Nationalismus in Griechenland

Sterben für die Fahne

Normalerweise sollte die griechische Justiz wegen Verunglimpfung des gesunden Menschenverstands gegen ihren eigenen Staat ermitteln. Aber Justitia ist bekanntlich blind. Und manchmal macht sie sich auch lächerlich. Am 21. Oktober erhob die Staatsanwaltschaft Thessaloniki Anklage gegen den satirischen Sänger Jimmys Panousis. Der bekannte linke Künstler habe die Symbole der Staatlichkeit verunglimpft, weil das Plakat für seine Show, die vier Tage später anfangen sollte, eine griechische Fahne zeigte, die anstelle des Kreuzes Hammer und Sichel zierten.

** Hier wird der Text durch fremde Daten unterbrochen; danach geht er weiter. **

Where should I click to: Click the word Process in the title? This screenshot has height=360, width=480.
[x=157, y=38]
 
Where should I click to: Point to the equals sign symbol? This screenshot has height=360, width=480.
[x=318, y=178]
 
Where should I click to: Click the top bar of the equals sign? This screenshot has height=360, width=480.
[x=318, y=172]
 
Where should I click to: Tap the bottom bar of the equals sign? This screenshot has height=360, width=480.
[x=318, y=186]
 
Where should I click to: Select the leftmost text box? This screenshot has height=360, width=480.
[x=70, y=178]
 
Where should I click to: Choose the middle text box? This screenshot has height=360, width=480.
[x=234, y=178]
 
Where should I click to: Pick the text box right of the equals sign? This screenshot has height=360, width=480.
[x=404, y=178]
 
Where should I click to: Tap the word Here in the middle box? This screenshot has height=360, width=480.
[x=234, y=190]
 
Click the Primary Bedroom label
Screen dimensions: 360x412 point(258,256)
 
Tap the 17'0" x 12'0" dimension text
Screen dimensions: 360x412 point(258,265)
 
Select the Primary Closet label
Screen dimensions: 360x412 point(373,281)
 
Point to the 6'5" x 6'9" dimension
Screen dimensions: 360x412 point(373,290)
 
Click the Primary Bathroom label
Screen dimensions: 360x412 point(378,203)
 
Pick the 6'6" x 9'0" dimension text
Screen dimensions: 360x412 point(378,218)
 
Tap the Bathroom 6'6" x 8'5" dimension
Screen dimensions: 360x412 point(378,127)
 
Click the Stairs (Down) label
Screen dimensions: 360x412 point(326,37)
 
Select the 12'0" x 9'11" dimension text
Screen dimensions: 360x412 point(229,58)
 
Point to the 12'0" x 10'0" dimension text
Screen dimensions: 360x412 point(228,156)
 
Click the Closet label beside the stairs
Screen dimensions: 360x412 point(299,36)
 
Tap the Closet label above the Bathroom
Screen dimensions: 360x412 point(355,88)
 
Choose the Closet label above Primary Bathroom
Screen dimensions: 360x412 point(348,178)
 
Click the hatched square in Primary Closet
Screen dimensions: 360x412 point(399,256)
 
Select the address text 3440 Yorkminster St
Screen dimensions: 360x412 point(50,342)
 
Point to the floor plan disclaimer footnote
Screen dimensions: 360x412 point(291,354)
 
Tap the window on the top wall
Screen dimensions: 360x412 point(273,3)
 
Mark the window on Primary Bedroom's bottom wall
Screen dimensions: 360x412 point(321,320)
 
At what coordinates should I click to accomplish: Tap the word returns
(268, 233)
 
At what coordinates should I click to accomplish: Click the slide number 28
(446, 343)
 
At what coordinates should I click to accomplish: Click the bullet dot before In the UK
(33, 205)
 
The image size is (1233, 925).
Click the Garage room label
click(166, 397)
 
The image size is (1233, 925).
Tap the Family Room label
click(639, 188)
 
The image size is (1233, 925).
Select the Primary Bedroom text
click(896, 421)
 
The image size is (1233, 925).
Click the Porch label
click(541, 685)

Was Panousis damit andeuten wollte, ist nicht ganz klar; wahrscheinlich wollte er den Nationalismus der griechischen KP verarschen. Vor Gericht betonte er: »Ich bin kein Verbrecher, sondern ein Künstler. Statt mit Hammer und Sichel hätte ich die Fahne mit einem Handy oder mit einem Hakenkreuz versehen können.«

Für solche Argumente hatten die Richter kein Verständnis. Sie verurteilten »Jimmakos«, wie er von seinen Fans genannt wird, zu vier Monaten Haft auf Bewährung. Es hat sich aber gelohnt, denn er bot den Zuschauern eine unvergessliche Performance, als er vor seinem Prozess Journalisten anquatschte: »Ich gebe es zu! Ich habe ihn ermordet! Ich bin schuldig!«

Jimmys Panousis machte vor zwanzig Jahren Schlagzeilen, als er mit seiner Band »Moussikes Taxiarchies« (Musikbrigaden) provokatorische anarchistische Texte sang. Seitdem hat er sich aber zu einem satirischen Sänger entwickelt, der der nationalistischen Polemik nur mit dem Argument der Kunstfreiheit entgegenzutreten wusste.

Am 28. Oktober, dem griechischen Nationalfeiertag, bereiteten sich die Nationalisten noch einmal Kummer. Wie überall in Griechenland sollte auch im Athener Vorort Nea Michaniona bei einem Umzug der beste Schüler die griechische Fahne tragen. Doch in Nea Michaniona war das der albanische Immigrant Odysseas Tsenai, und eine Verordnung des Bildungsministeriums verbietet, dass ein Ausländer die Fahne trägt.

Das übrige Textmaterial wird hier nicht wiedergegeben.